There are some intrepid women whose names are household words: Willa Brown, Jerrie Mock, Amelia Earhart. Others are not so familiar. The other day, I read the obituary for a pioneering soul I'd not known of before.
Blanche Stewart Scott was born in 1885. A native of Rochester, she was 25 when she drove a 25-horsepower Overland stock car from New York to San Francisco, her 69 hour journey marking the second time a woman had made a transcontinental drive.
This attracted the interest of aviation pioneer Glen Curtiss, who took her under his wing (so to speak) and trained her to fly. Apparently, Mrs. Scott had never seen an airplane before her coast-to-coast jaunt; she was caught in a traffic jam outside Dayton, Ohio, caused by a flying exhibition out of Wright Field.
After just three days of instruction, she made her first solo flight on September 5, 1910, from an airfield in Hammondsport—what may well be the first time an American woman piloted an aircraft.

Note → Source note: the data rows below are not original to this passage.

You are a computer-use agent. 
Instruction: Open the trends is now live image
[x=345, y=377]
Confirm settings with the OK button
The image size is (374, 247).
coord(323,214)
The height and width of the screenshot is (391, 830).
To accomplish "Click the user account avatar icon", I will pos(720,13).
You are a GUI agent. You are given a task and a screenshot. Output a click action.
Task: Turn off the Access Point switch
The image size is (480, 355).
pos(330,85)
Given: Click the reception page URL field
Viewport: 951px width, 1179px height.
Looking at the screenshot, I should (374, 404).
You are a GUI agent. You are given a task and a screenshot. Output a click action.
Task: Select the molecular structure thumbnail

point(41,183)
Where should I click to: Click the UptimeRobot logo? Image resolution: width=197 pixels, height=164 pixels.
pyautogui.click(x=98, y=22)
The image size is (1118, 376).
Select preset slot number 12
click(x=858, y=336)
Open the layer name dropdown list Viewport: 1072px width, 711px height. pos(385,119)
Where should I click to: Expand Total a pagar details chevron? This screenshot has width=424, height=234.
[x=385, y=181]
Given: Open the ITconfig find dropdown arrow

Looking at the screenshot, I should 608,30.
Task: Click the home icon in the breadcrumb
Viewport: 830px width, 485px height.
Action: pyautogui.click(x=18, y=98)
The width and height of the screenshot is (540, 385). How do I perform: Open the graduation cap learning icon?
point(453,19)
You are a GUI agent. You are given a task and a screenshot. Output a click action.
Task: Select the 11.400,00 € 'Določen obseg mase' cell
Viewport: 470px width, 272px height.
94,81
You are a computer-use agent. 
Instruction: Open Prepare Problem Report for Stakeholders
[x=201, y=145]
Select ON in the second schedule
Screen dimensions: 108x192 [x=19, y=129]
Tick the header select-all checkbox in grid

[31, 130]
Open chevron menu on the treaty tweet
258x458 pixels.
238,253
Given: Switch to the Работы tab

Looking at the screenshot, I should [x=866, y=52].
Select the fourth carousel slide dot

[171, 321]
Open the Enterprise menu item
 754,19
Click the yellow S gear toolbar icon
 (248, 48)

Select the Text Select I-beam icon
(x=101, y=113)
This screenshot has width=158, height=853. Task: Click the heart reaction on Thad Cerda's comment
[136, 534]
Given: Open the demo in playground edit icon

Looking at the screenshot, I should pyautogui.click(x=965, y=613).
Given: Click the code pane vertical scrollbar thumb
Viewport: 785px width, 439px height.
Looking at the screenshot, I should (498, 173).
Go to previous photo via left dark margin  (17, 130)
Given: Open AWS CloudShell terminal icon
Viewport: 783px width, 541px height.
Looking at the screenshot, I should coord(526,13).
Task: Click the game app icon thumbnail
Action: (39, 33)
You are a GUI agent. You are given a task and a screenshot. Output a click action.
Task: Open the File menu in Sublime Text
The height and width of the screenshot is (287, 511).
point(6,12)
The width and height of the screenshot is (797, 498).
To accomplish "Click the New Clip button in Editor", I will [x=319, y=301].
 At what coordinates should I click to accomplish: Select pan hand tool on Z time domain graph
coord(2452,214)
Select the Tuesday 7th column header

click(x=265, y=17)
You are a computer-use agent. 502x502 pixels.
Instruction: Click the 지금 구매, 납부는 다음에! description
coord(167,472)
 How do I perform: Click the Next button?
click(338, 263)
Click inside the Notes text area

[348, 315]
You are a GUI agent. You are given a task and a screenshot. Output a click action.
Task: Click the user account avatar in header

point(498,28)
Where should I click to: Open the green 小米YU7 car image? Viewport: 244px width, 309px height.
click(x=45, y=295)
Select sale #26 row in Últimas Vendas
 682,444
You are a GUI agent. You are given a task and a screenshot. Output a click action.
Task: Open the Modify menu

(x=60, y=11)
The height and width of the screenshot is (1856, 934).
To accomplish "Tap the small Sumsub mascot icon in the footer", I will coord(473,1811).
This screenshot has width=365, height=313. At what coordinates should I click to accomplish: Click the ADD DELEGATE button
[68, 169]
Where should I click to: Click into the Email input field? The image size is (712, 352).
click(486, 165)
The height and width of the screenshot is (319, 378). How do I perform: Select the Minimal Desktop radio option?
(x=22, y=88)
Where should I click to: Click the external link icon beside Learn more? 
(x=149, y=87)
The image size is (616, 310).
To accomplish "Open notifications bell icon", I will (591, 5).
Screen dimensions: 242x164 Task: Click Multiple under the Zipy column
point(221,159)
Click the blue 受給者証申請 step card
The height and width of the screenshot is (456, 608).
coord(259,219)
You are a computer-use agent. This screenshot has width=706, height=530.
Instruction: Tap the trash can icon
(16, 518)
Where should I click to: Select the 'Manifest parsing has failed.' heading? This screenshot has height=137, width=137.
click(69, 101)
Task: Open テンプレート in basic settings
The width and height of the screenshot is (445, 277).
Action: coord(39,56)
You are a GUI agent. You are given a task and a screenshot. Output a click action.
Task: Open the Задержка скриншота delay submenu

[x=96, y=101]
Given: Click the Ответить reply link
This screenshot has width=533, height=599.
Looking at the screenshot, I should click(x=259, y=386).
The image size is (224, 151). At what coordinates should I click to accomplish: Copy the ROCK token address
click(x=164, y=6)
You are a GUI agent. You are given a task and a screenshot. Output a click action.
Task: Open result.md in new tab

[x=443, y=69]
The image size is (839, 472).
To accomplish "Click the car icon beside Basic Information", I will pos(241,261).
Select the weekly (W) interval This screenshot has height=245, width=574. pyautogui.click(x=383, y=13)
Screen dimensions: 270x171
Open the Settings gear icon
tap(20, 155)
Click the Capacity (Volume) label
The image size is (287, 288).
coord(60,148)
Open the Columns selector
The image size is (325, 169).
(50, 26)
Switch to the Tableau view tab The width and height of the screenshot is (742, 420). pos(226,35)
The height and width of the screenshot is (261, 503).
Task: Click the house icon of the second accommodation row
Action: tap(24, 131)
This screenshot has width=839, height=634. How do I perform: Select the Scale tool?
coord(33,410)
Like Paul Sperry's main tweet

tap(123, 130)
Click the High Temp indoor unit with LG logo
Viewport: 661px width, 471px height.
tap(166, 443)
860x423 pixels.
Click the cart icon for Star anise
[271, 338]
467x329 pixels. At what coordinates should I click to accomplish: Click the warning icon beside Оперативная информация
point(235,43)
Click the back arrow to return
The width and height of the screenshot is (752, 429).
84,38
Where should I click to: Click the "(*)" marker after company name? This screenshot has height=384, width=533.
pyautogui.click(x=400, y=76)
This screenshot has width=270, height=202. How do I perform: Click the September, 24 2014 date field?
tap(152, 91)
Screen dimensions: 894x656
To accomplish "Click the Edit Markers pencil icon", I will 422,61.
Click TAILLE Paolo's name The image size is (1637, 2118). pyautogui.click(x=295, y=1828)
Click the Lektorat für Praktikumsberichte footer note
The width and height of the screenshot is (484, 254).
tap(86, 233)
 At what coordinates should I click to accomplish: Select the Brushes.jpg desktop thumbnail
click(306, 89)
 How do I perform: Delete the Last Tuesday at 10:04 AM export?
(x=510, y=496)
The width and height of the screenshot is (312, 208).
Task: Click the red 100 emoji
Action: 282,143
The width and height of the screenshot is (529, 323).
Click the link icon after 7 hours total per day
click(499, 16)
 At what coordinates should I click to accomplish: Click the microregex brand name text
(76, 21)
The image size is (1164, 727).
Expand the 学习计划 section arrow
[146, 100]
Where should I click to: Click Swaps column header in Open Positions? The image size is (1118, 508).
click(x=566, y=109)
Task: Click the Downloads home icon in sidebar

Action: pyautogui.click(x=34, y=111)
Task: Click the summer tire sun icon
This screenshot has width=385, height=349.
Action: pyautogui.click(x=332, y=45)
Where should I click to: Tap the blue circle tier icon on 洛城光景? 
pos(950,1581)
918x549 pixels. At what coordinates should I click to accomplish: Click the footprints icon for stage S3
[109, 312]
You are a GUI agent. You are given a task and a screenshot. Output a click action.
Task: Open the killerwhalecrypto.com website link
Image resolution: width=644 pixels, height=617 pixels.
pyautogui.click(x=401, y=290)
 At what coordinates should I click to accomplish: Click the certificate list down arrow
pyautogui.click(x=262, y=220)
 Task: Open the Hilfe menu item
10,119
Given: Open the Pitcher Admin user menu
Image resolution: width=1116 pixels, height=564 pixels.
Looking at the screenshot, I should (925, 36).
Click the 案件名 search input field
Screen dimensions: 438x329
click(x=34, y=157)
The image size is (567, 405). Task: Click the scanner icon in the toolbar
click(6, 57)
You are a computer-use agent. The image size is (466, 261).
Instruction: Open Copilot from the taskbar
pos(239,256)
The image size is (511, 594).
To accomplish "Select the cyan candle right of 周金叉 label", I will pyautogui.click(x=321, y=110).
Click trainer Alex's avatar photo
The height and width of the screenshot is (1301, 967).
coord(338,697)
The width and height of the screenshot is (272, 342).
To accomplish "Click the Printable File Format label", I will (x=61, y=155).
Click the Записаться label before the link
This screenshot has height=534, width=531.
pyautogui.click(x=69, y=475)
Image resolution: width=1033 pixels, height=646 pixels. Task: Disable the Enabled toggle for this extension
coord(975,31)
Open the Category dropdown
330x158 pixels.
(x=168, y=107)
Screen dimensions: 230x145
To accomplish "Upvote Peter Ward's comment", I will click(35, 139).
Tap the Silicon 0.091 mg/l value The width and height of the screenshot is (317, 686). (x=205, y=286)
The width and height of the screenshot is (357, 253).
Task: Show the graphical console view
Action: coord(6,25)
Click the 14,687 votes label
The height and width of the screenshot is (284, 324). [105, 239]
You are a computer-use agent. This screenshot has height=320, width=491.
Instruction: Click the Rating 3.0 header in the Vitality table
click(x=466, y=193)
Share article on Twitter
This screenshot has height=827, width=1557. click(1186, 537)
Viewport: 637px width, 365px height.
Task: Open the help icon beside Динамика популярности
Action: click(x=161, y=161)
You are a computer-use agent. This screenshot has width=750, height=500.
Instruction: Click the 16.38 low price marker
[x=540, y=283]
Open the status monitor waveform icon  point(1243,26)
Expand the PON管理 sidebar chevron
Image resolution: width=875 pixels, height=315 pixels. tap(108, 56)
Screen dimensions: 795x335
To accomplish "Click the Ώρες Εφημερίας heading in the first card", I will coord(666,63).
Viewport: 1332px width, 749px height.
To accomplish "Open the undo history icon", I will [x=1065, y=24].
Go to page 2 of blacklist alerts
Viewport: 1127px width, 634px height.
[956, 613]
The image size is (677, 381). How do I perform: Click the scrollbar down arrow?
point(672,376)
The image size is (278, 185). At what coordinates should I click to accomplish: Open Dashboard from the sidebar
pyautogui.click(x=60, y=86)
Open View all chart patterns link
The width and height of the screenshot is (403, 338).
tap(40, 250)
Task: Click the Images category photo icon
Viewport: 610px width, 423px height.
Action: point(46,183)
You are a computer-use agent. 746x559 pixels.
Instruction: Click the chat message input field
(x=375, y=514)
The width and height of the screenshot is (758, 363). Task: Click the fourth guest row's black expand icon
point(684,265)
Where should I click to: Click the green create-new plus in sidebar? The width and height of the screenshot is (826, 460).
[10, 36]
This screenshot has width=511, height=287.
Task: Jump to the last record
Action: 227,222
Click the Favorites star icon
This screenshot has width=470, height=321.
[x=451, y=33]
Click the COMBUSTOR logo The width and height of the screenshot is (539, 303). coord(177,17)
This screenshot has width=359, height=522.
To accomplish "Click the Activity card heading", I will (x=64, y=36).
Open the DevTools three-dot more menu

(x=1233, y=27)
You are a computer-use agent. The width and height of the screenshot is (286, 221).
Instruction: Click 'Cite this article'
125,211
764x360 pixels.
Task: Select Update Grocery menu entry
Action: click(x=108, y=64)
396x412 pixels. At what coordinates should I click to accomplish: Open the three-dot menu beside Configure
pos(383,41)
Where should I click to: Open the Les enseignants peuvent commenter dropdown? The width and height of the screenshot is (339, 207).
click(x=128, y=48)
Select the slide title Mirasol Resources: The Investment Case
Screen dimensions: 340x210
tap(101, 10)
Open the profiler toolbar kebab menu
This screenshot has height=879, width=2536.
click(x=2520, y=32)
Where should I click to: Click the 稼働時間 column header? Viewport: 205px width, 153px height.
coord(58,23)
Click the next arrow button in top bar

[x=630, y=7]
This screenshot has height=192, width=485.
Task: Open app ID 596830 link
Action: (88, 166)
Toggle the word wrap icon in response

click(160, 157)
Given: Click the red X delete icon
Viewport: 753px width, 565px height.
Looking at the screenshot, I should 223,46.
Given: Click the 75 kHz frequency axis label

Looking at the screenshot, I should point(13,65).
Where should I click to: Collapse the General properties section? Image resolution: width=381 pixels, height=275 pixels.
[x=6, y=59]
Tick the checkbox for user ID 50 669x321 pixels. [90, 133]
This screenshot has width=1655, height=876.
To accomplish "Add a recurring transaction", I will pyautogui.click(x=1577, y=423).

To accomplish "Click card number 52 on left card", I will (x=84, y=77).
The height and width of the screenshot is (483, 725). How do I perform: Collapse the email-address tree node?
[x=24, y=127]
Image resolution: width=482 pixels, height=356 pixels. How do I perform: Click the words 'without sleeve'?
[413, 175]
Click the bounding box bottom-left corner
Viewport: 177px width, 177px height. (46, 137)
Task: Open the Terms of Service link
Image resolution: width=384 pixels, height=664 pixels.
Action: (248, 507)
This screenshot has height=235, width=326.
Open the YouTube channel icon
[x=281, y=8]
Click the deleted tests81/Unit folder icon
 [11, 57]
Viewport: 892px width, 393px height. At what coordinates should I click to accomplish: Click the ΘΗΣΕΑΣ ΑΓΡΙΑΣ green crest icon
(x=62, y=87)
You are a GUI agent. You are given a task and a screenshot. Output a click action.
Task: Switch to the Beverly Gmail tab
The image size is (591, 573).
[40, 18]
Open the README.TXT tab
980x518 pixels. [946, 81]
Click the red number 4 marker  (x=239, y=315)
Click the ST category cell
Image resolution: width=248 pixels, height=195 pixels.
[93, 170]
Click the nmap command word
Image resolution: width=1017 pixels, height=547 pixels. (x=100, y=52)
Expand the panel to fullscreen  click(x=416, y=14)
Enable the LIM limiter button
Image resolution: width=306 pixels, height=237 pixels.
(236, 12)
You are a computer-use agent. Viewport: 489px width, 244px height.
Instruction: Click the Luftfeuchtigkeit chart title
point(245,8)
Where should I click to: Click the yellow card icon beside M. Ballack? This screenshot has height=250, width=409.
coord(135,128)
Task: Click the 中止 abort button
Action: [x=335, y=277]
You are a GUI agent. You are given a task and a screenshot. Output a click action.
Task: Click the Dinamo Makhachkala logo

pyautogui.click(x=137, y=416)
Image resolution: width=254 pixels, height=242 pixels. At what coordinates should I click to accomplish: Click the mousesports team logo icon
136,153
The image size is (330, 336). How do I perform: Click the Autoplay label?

Over the next four years, until she gave up flying, she suffered 41 broken bones in a number of crashes. She was one of the lucky ones: "Most of the early women fliers got killed," she once observed.
Scott's later career included working as a scriptwriter, film producer, and radio broadcaster in Hollywood. In 1948, she became the first woman to ever ride in a jet aircraft. During the '50s, she combed the country for vintage planes to stock the U.S. Air Force Museum near Dayton.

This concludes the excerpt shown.